“By 1984, the California legislature had created an official self-esteem task force, believing that improving citizens’ self-esteem would do everything from lower dependence on welfare to decrease teen pregnancy. Such arguments turned self-esteem into an unstoppable train, particularly when it came to children. Anything potentially damaging to kids’ self-esteem was axed. Competitions were frowned upon. Soccer coaches stopped counting goals and handed out trophies to everyone. Teachers threw out their red pencils. Criticism was replaced with ubiquitous, even undeserved, praise. (There’s even a school district in Massachusetts that has kids in gym class ‘jumping rope’ without a rope–lest they suffer the embarrassment of tripping).”

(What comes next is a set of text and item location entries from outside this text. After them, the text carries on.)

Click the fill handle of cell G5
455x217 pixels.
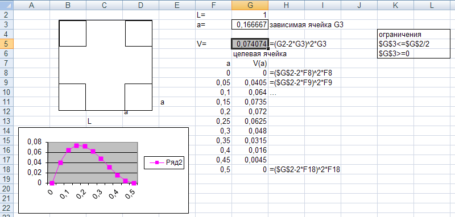point(268,49)
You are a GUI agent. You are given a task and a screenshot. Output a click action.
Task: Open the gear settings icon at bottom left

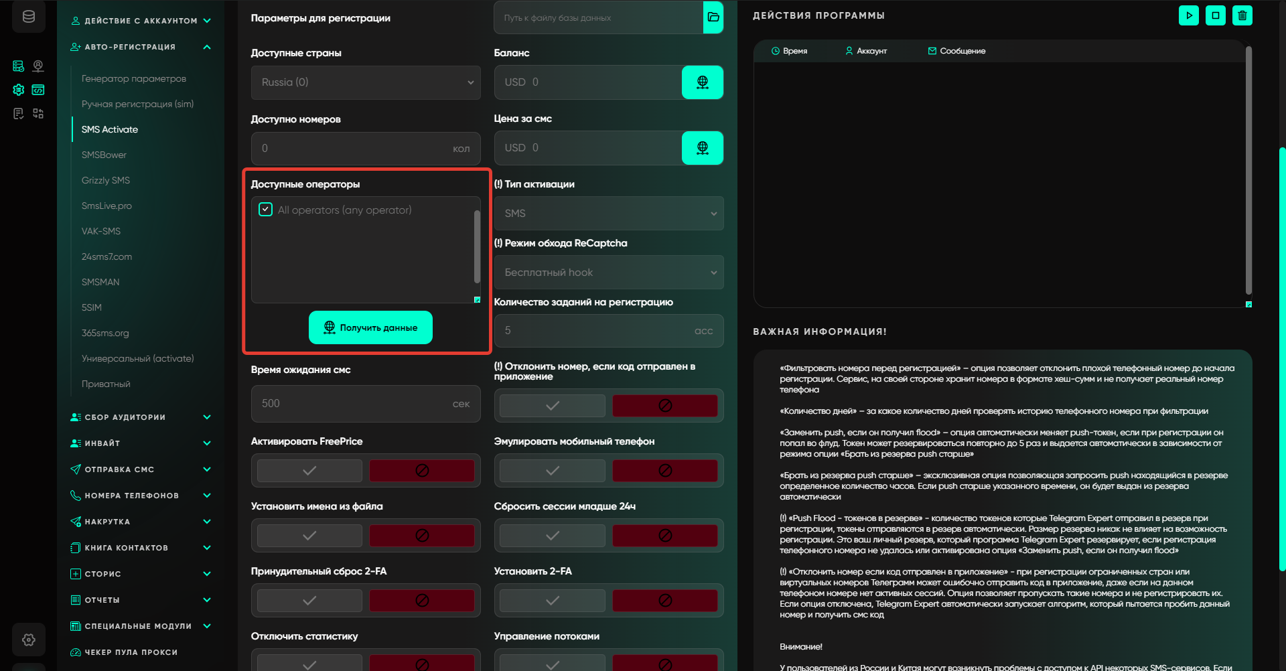(29, 640)
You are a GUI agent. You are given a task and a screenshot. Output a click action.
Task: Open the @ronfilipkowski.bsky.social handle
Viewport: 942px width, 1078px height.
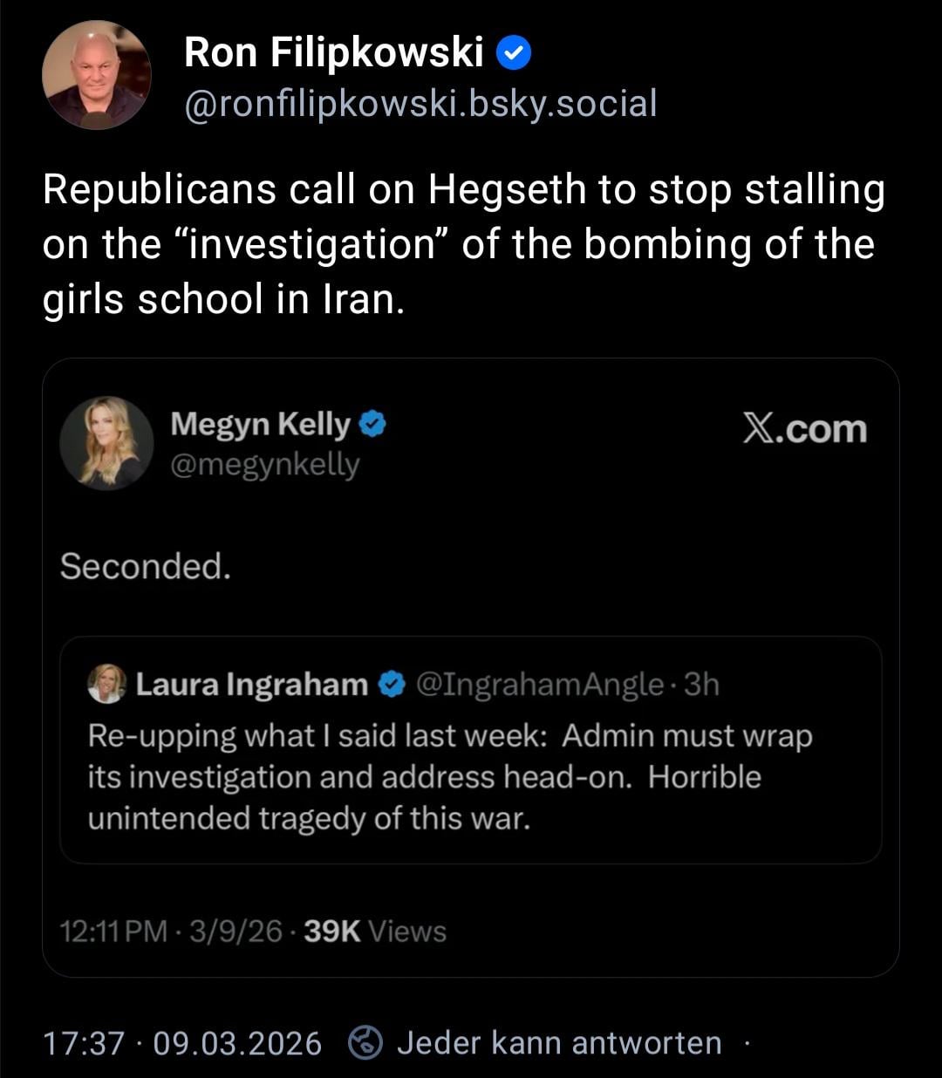[x=420, y=104]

The preceding paragraph was taken from a new book by Po Bronson called NurtureShock: New Thinking About Children.
What are we doing to our kids? Are we preparing them for the future? Are we building their character? Are we giving them tools that will adapt to the uncertainty of the future that they may face?
Imagine the kid that learns to jump rope without a rope. What happens when he transfers to a new school in a new district? Is he prepared for what he will face?

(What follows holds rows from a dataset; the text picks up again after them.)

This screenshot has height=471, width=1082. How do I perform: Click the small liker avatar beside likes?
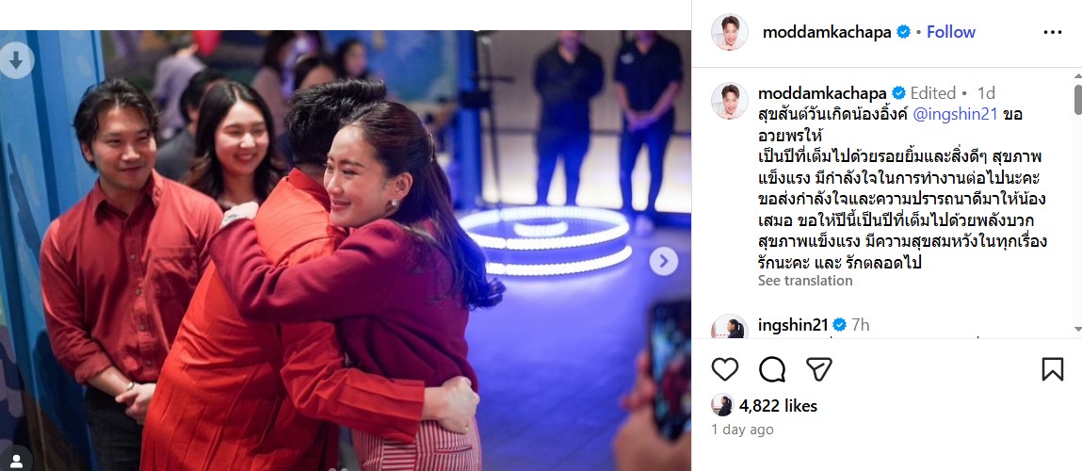(x=722, y=405)

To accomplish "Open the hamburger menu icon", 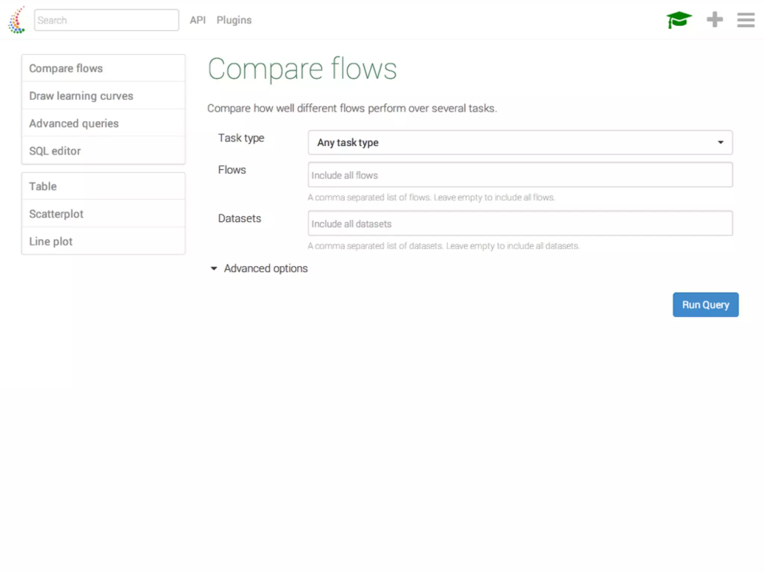I will tap(745, 20).
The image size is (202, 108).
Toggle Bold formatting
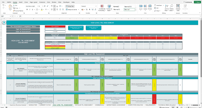[x=27, y=9]
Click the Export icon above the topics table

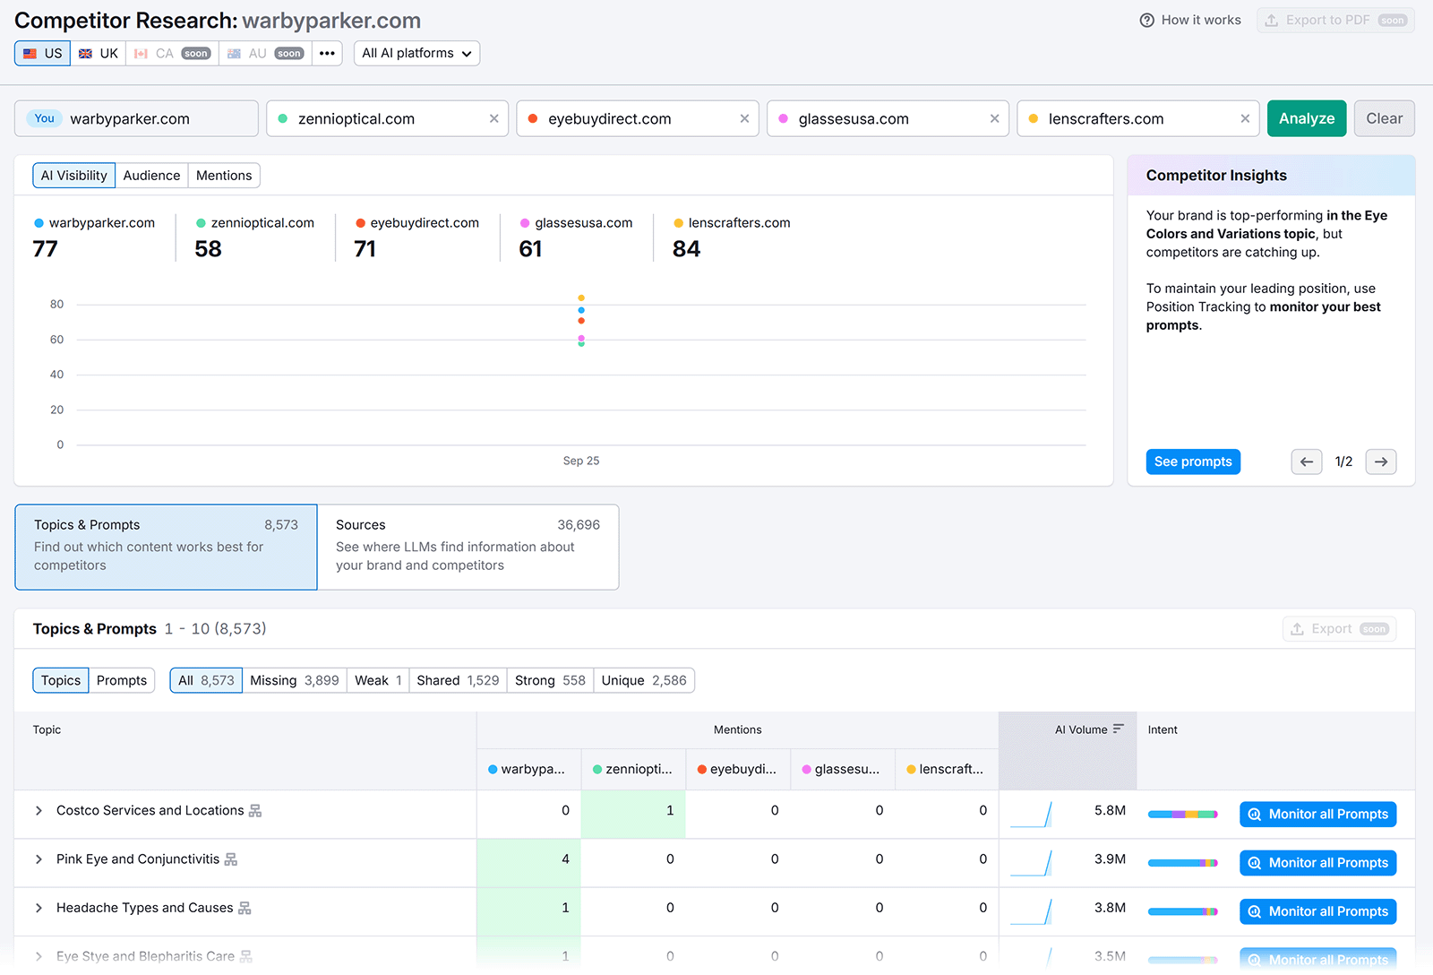coord(1298,628)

What about the classrooms that do not use red pens? Or mark things wrong? What happens to that kid when he graduates and gets a job? Will he be expected to do real work or can he just “go to work” without working? Maybe his boss will be one of his classmates and he can pay him without real money. Wouldn’t that be great?

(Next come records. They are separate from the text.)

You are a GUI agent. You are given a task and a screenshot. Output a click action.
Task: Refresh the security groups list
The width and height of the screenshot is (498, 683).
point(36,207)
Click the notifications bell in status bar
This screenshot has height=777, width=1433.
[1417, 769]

But we can’t blame it on the schools, can we? God just won’t let us do that. He gives the responsibility of raising children to parents–to us. We are challenged by the ancient and tested wisdom of the Bible to direct our children, to train our children, to discipline our children. We are also instructed to encourage our children (without flattery), to nurture our children, and to guide them in God’s ways.
Is it possible for us to direct our children without commanding? or train them without correcting? or discipline them without pain? Can we encourage them without words and nurture them without hugs and guide them without leading?
Let me be clear. You may not have everything you need to be the perfect parent. None of us do. BUT YOU HAVE ENOUGH. You have more life experience than your kids do. You have more wisdom than they do. You have more ability to see ahead than they do.
YOU HAVE ENOUGH! Use what you have! Use what God has given you. You will fail sometimes; you will stumble. That is how we learn.
If we think we can parent without commanding, or correcting, or disciplining, or conversing, or hugging, or leading, we may be just “jumping rope” without a rope.